На пути разоблачения шарлатанства Соловьев остается с настолько дистиллированным представлением о теоретической философии, что становится понятно: мы имеем дело с актом философской аскезы. В руках у мыслителя не остается вовсе ничего. Сначала отсекается все, кроме «чисто умственного интереса», т. е. знания. Потом все достоверное знание превращается в скудное самотождество наличности моего сознания. Вы видите огонь в печи и утверждаете безусловную достоверность факта — вы думаете, горящей печи? Ничего подобного! Достоверно только наличие этого вот образа в моем сознании. О достоверности того, что печь передо мной действительна, я не могу даже мечтать. Может быть, она нарисована. Или она моя иллюзия. Я сплю. Мне снится камин. Хуже того, хотя я все это продумываю и проговариваю, я сам, такое проделывающий, возможно, себе снюсь. Безусловно достоверно только, что во мне как–то собралась сумма ощущений, зрительных и других, которые носят разнообразные названия. «Остается здесь бесспорным существование для данного сознания (!) в данный момент (!) того представления, которое обозначается словом «камин“», вся данность чистого сознания этим фактом и ограничивается (772 сл.).
Соловьев тут снова не прав. То, что налично в сознании, не просто налично, но еще и собрано в целое представление. Пусть кто–нибудь попробует сказать: но и за собирание нельзя ручаться, оно, возможно, снится, а в чистой наличности сознания имеется только образ собирания. Откроются сложные и интересные обстоятельства. Между приснившимся и реальным собиранием наличного образа разницы нет. Я никогда не смогу констатировать никакого наличия, ни явного, ни приснившегося, если сначала не соберу в собранность то, о чем говорю это слово: «наличествует». Даже если я скажу: хаос, бесформенный поток ощущений наличествует, все равно я сначала собрал то, что наличествует, в эти собранности, которые я называю хаосом, бесформенным потоком ощущений.
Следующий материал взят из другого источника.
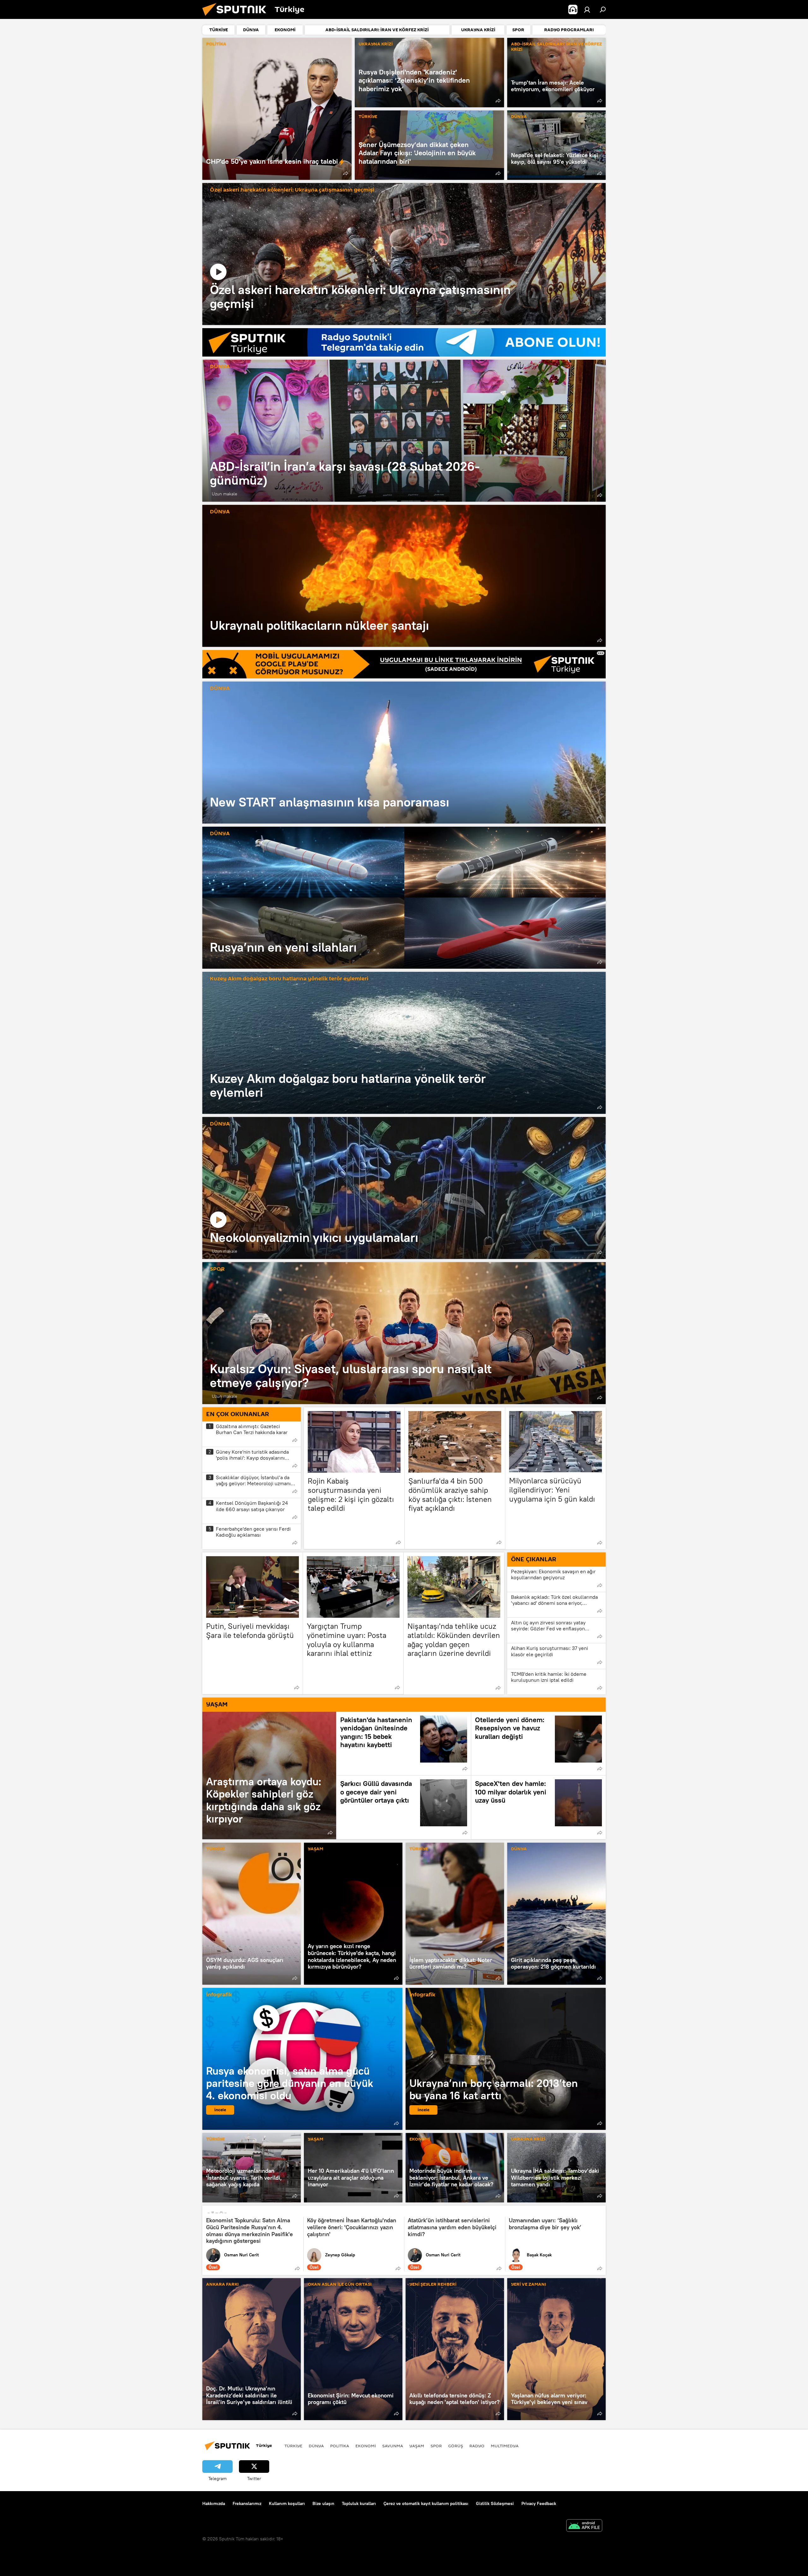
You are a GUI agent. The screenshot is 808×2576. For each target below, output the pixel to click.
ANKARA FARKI (222, 2284)
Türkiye (293, 2446)
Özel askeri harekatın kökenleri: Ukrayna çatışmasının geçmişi (292, 190)
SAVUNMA (392, 2446)
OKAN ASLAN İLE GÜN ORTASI (339, 2284)
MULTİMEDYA (505, 2446)
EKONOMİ (419, 2139)
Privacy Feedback (538, 2503)
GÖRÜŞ (455, 2446)
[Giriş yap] (587, 9)
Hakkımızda (213, 2503)
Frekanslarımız (247, 2503)
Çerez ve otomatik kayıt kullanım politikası (425, 2503)
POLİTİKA (216, 44)
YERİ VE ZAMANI (528, 2284)
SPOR (217, 1269)
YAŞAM (315, 1849)
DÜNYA (519, 117)
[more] (346, 173)
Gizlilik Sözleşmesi (495, 2503)
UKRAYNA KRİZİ (376, 44)
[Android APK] (584, 2526)
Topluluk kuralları (359, 2503)
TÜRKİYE (368, 117)
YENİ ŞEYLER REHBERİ (432, 2284)
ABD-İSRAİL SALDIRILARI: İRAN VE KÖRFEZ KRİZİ (556, 47)
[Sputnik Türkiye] (237, 17)
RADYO (476, 2446)
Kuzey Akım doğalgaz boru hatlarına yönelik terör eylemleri (289, 979)
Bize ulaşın (323, 2503)
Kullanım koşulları (287, 2503)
Но разве мог Соловьев не заметить то, что легко замечаем мы? Если не заметил, значит, смотрел пока в другую сторону. Куда? Все туда же: он спорит, разоблачает недолжное подсовывание предмета под чувственное восприятие; видит совершающееся перед его глазами явное мошенничество и хочет его немедленно остановить. Страсть, с какой он это делает, показывает его захваченность. Он разделывается с самим собой, отделяет себя от того себя, кто совершал ошибку подставления конструктов под простые данности. «И мне пришлось пройти через эту точку зрения», т. е. через гипостазирование субъекта (776), например, когда из «истинного опыта» всеединства выводилась личность как малое всеединство. То хлесткое, что теперь говорится Декарту, призвано вытравить прежнюю привычку подставления субстанции под восприятия. Существование личности — «прекрасный товар, но нельзя не видеть, что это сплошная контрабанда» (782). Сам Соловьев не так уж давно говорил о воссоединении личности с человечеством. «Будем твердо помнить, что никакого внешнего мира… нам не дано» (781). Однако как раз «истинный опыт» был у Соловьева надежным прикосновением к внешнему миру.
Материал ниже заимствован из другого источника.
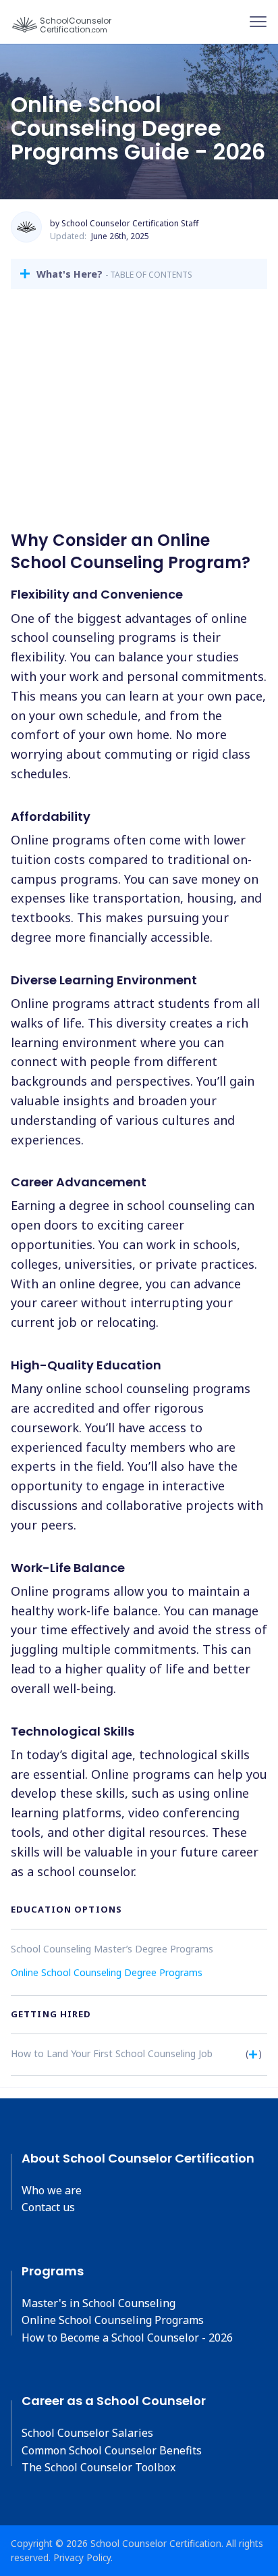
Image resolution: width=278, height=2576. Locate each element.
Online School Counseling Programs (113, 2320)
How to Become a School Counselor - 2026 (127, 2337)
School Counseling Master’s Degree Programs (112, 1948)
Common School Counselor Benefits (112, 2450)
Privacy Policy (82, 2557)
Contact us (48, 2207)
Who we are (52, 2190)
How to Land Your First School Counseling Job (112, 2053)
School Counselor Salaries (87, 2432)
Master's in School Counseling (98, 2303)
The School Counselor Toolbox (98, 2467)
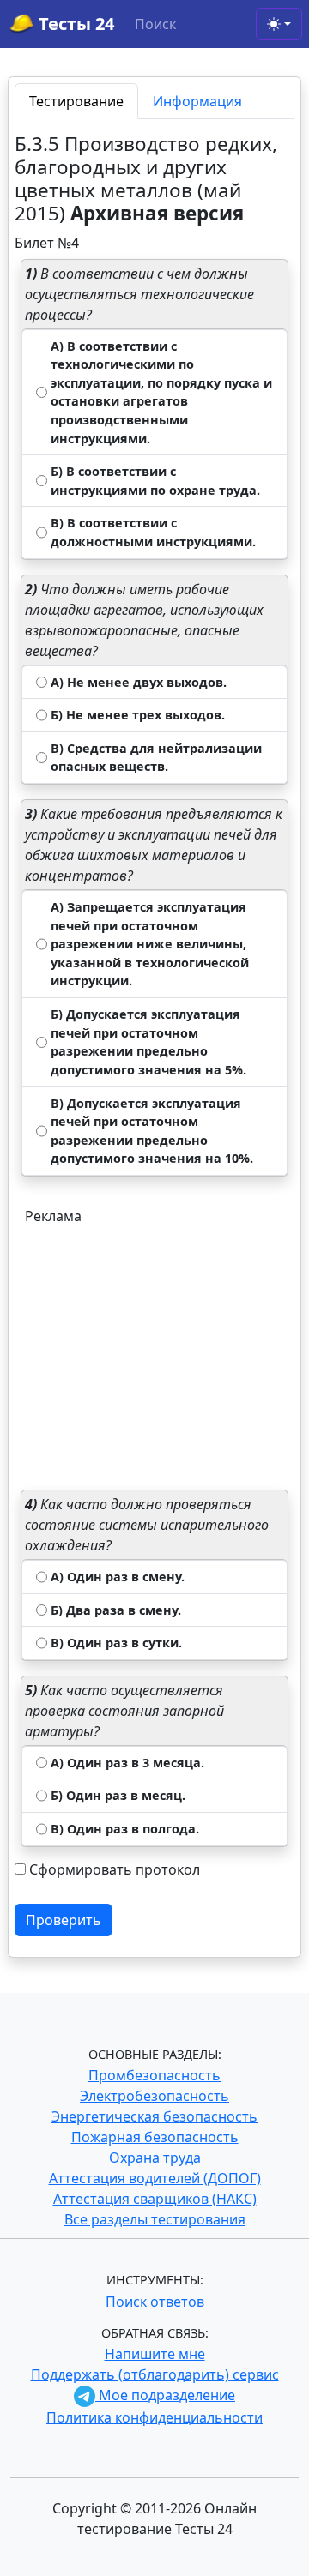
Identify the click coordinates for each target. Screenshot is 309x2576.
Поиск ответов (155, 2301)
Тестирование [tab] (76, 101)
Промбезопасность (154, 2075)
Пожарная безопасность (155, 2137)
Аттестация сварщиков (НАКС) (155, 2198)
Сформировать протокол (114, 1869)
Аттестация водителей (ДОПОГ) (155, 2178)
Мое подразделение (165, 2395)
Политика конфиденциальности (154, 2417)
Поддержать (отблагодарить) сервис (155, 2374)
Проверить (63, 1920)
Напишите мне (155, 2353)
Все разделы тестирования (154, 2219)
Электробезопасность (154, 2095)
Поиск (155, 24)
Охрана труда (155, 2157)
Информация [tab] (197, 101)
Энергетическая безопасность (155, 2116)
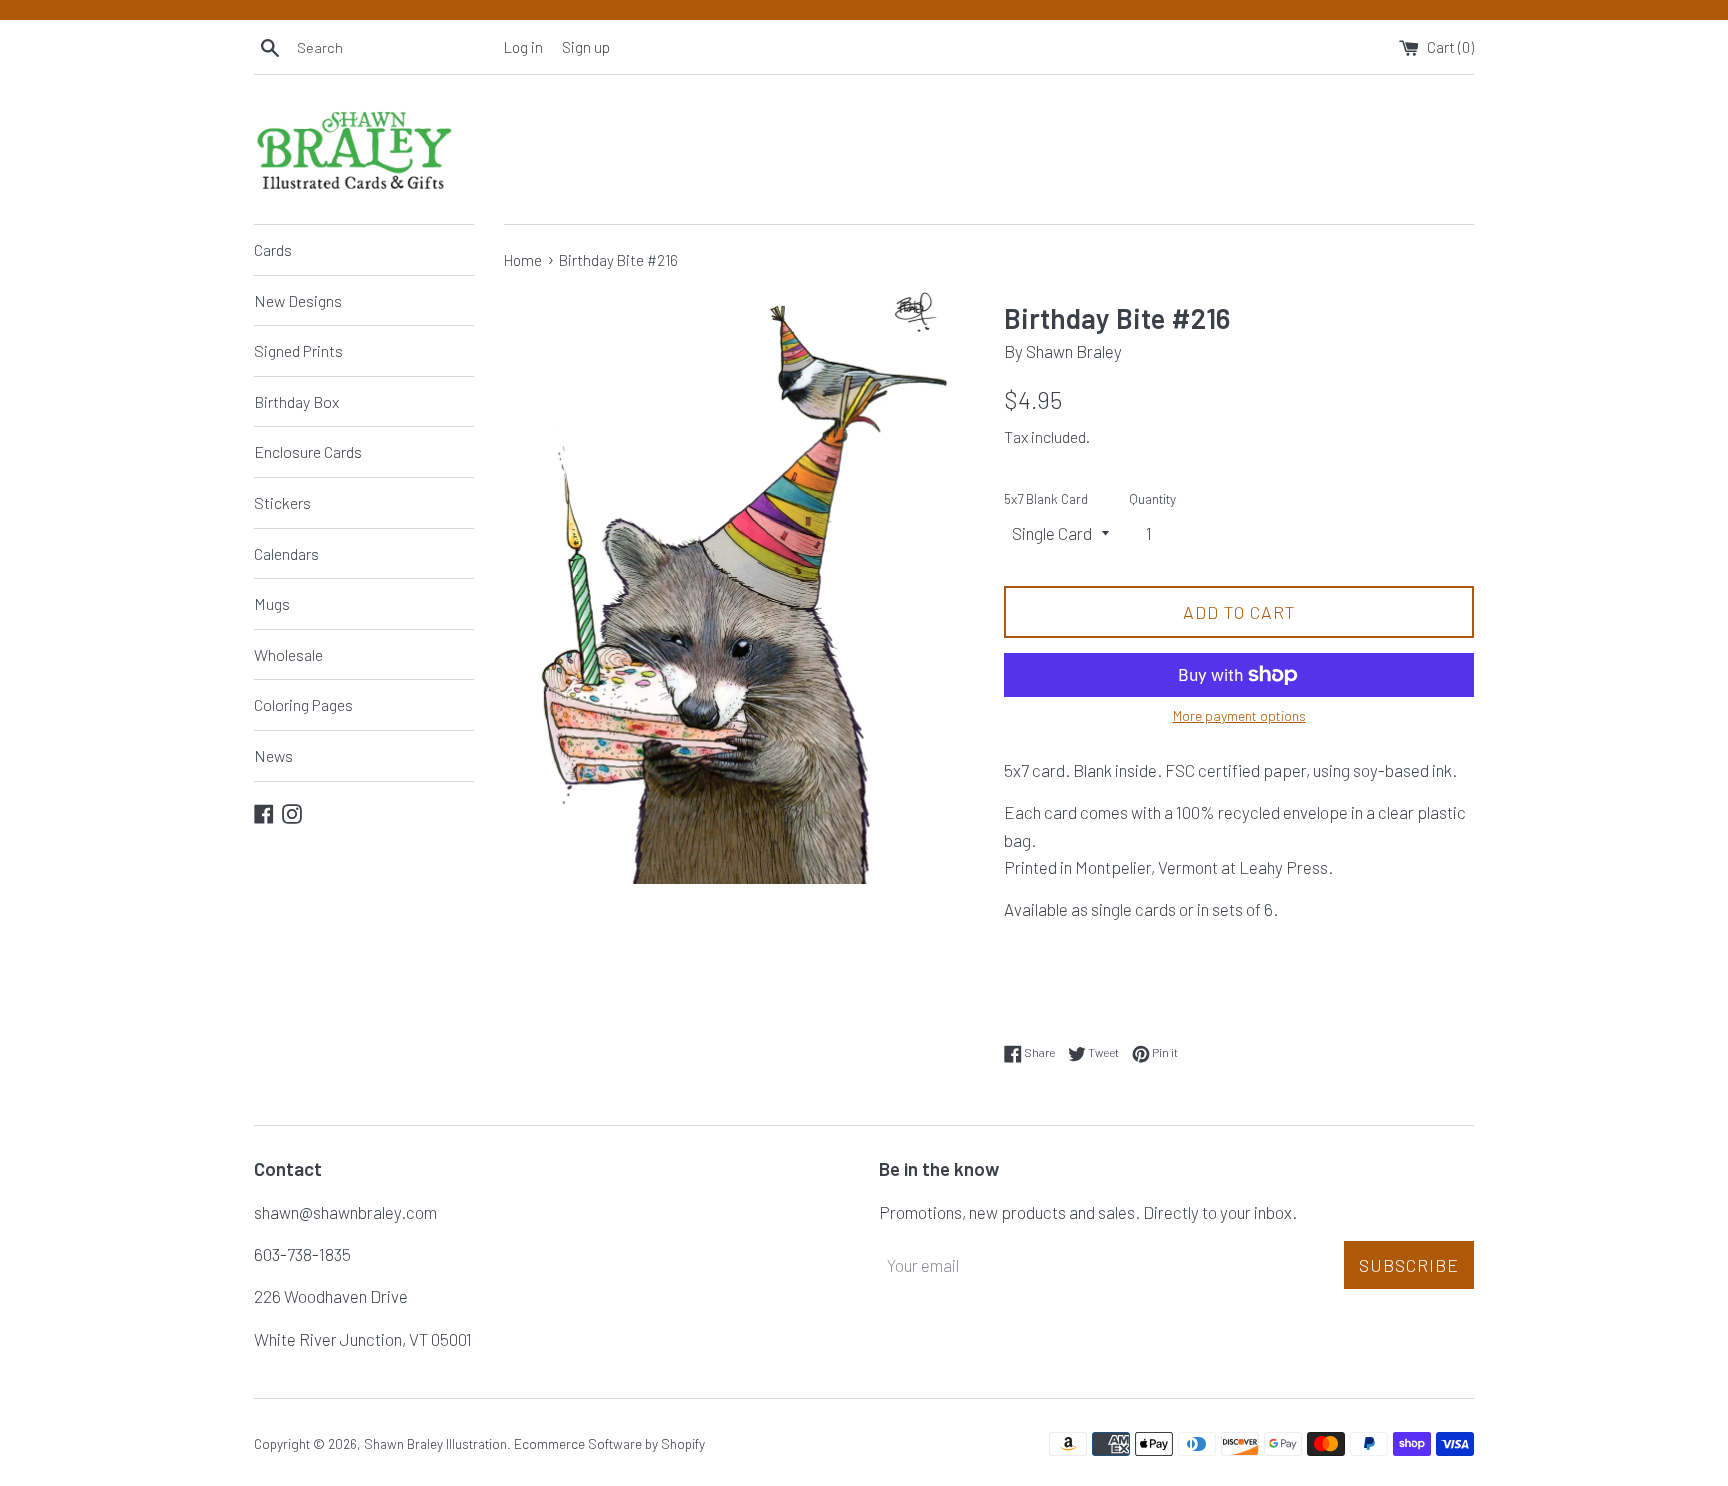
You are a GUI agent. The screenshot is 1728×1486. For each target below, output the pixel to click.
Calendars (286, 553)
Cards (273, 249)
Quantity (1152, 498)
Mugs (272, 603)
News (273, 755)
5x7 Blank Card (1046, 498)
Говорится против себя прежнего. Тогда Соловьев распоряжался целым миром истины. Теперь в обратном махе качелей Соловьев бросает себя вообще без всякого знания в полную неопределенность. «Возможно… что данный теперь в моем самосознании Владимир Соловьев, пишущий главу из теоретической философии, есть в действительности лишь гипнотическая маска, надетая каким–нибудь образом на королеву мадагаскарскую Ранавало или на госпожу Виргинию Цуки» (787).
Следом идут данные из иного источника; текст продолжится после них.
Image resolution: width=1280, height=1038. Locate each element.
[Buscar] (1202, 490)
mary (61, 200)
Ясна главная причина, по которой Соловьев в «Теоретической философии» запрещает себе смотреть в ту сторону, где раньше отчетливо видел всеобъемлющую истину. Он стал осторожнее к тайне всеединства. О том, что видит мистик, сказать нельзя. Но Соловьев чувствует, что и молчать нельзя! Как из совести не выведешь нравственных норм, так на молчании не построишь системы. А она настоятельно нужна. Соловьев только что оправдал добро; теперь в том же 1897 году он начинает оправдание истины. Он не закончит дела. У людей, отданных мысли, как Соловьев, жизнь сплетена с мыслью. Соловьев уйдет из жизни, когда задуманная им религиозная философия, христианская метафизика окажется с позиций предельной строгости неосуществима. Чистая философия не может себе назначать целей.